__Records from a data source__
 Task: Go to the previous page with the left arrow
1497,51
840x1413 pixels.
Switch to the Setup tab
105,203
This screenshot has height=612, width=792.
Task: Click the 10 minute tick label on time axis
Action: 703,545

__Problem requirements__
Gather each line of the records above that contains the string "Task". Case counts.

__Exercise result__
 Task: Go to the previous page with the left arrow
Task: Click the 10 minute tick label on time axis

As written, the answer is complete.